> **DATA SUPPLIED**
↓

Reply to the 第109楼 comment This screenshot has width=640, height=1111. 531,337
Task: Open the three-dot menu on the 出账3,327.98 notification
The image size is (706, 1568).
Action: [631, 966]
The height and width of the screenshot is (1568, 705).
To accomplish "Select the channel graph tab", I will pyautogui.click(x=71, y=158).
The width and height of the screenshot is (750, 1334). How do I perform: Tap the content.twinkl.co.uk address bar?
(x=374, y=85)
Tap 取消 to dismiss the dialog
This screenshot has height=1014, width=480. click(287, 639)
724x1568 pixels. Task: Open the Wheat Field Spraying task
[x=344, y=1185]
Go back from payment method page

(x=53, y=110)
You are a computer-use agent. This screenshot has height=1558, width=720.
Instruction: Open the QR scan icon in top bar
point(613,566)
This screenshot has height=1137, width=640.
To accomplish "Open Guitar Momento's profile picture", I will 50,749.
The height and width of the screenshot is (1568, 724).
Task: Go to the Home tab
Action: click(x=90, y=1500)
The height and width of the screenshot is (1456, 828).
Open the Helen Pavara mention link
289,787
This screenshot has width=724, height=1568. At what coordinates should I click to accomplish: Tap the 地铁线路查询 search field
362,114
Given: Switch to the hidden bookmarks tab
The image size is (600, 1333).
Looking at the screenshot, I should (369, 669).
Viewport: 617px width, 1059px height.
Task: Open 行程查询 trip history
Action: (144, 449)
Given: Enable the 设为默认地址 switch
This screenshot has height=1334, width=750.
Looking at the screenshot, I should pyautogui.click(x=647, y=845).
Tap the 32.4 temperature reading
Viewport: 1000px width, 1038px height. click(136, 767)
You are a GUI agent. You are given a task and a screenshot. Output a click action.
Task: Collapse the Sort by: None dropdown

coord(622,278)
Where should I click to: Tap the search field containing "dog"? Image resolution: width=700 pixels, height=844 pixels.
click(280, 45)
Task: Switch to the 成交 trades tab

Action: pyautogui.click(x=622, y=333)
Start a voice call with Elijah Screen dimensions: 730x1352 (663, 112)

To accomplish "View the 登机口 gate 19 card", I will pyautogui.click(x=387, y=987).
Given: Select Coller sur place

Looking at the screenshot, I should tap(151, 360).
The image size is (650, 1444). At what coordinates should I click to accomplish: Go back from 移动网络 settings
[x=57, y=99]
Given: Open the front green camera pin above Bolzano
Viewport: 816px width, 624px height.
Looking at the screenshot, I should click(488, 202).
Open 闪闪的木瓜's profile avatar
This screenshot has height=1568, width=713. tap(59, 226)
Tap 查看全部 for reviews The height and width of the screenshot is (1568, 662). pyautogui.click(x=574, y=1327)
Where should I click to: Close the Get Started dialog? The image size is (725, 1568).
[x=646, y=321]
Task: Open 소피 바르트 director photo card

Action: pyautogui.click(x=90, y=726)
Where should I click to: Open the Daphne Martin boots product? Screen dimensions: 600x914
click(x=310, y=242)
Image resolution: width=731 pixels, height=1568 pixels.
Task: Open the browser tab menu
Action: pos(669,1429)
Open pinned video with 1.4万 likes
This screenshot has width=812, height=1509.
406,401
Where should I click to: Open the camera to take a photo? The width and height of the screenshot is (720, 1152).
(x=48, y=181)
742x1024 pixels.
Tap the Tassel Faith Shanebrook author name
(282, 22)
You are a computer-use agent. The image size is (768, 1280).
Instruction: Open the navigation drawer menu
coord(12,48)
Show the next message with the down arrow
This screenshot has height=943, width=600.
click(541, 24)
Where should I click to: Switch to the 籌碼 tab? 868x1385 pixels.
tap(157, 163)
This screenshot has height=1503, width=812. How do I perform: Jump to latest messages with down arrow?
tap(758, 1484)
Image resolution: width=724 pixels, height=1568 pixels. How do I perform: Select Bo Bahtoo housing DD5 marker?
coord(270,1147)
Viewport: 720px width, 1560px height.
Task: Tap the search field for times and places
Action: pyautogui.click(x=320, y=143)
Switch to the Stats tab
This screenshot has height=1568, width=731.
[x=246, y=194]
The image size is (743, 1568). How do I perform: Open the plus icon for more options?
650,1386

↑

> **THE EXERCISE**
Print all of the material above again, line for line, without changing anything.

> **CORRECT RESPONSE**
Reply to the 第109楼 comment This screenshot has width=640, height=1111. 531,337
Task: Open the three-dot menu on the 出账3,327.98 notification
The image size is (706, 1568).
Action: [631, 966]
The height and width of the screenshot is (1568, 705).
To accomplish "Select the channel graph tab", I will pyautogui.click(x=71, y=158).
The width and height of the screenshot is (750, 1334). How do I perform: Tap the content.twinkl.co.uk address bar?
(x=374, y=85)
Tap 取消 to dismiss the dialog
This screenshot has height=1014, width=480. click(287, 639)
724x1568 pixels. Task: Open the Wheat Field Spraying task
[x=344, y=1185]
Go back from payment method page

(x=53, y=110)
You are a computer-use agent. This screenshot has height=1558, width=720.
Instruction: Open the QR scan icon in top bar
point(613,566)
This screenshot has height=1137, width=640.
To accomplish "Open Guitar Momento's profile picture", I will 50,749.
The height and width of the screenshot is (1568, 724).
Task: Go to the Home tab
Action: click(x=90, y=1500)
The height and width of the screenshot is (1456, 828).
Open the Helen Pavara mention link
289,787
This screenshot has width=724, height=1568. At what coordinates should I click to accomplish: Tap the 地铁线路查询 search field
362,114
Given: Switch to the hidden bookmarks tab
The image size is (600, 1333).
Looking at the screenshot, I should (369, 669).
Viewport: 617px width, 1059px height.
Task: Open 行程查询 trip history
Action: (144, 449)
Given: Enable the 设为默认地址 switch
This screenshot has height=1334, width=750.
Looking at the screenshot, I should pyautogui.click(x=647, y=845).
Tap the 32.4 temperature reading
Viewport: 1000px width, 1038px height. click(136, 767)
You are a GUI agent. You are given a task and a screenshot. Output a click action.
Task: Collapse the Sort by: None dropdown

coord(622,278)
Where should I click to: Tap the search field containing "dog"? Image resolution: width=700 pixels, height=844 pixels.
click(280, 45)
Task: Switch to the 成交 trades tab

Action: pyautogui.click(x=622, y=333)
Start a voice call with Elijah Screen dimensions: 730x1352 (663, 112)

To accomplish "View the 登机口 gate 19 card", I will pyautogui.click(x=387, y=987).
Given: Select Coller sur place

Looking at the screenshot, I should tap(151, 360).
The image size is (650, 1444). At what coordinates should I click to accomplish: Go back from 移动网络 settings
[x=57, y=99]
Given: Open the front green camera pin above Bolzano
Viewport: 816px width, 624px height.
Looking at the screenshot, I should click(488, 202).
Open 闪闪的木瓜's profile avatar
This screenshot has height=1568, width=713. tap(59, 226)
Tap 查看全部 for reviews The height and width of the screenshot is (1568, 662). pyautogui.click(x=574, y=1327)
Where should I click to: Close the Get Started dialog? The image size is (725, 1568).
[x=646, y=321]
Task: Open 소피 바르트 director photo card

Action: pyautogui.click(x=90, y=726)
Where should I click to: Open the Daphne Martin boots product? Screen dimensions: 600x914
click(x=310, y=242)
Image resolution: width=731 pixels, height=1568 pixels.
Task: Open the browser tab menu
Action: pos(669,1429)
Open pinned video with 1.4万 likes
This screenshot has width=812, height=1509.
406,401
Where should I click to: Open the camera to take a photo? The width and height of the screenshot is (720, 1152).
(x=48, y=181)
742x1024 pixels.
Tap the Tassel Faith Shanebrook author name
(282, 22)
You are a computer-use agent. The image size is (768, 1280).
Instruction: Open the navigation drawer menu
coord(12,48)
Show the next message with the down arrow
This screenshot has height=943, width=600.
click(541, 24)
Where should I click to: Switch to the 籌碼 tab? 868x1385 pixels.
tap(157, 163)
This screenshot has height=1503, width=812. How do I perform: Jump to latest messages with down arrow?
tap(758, 1484)
Image resolution: width=724 pixels, height=1568 pixels. How do I perform: Select Bo Bahtoo housing DD5 marker?
coord(270,1147)
Viewport: 720px width, 1560px height.
Task: Tap the search field for times and places
Action: pyautogui.click(x=320, y=143)
Switch to the Stats tab
This screenshot has height=1568, width=731.
[x=246, y=194]
The image size is (743, 1568). How do I perform: Open the plus icon for more options?
650,1386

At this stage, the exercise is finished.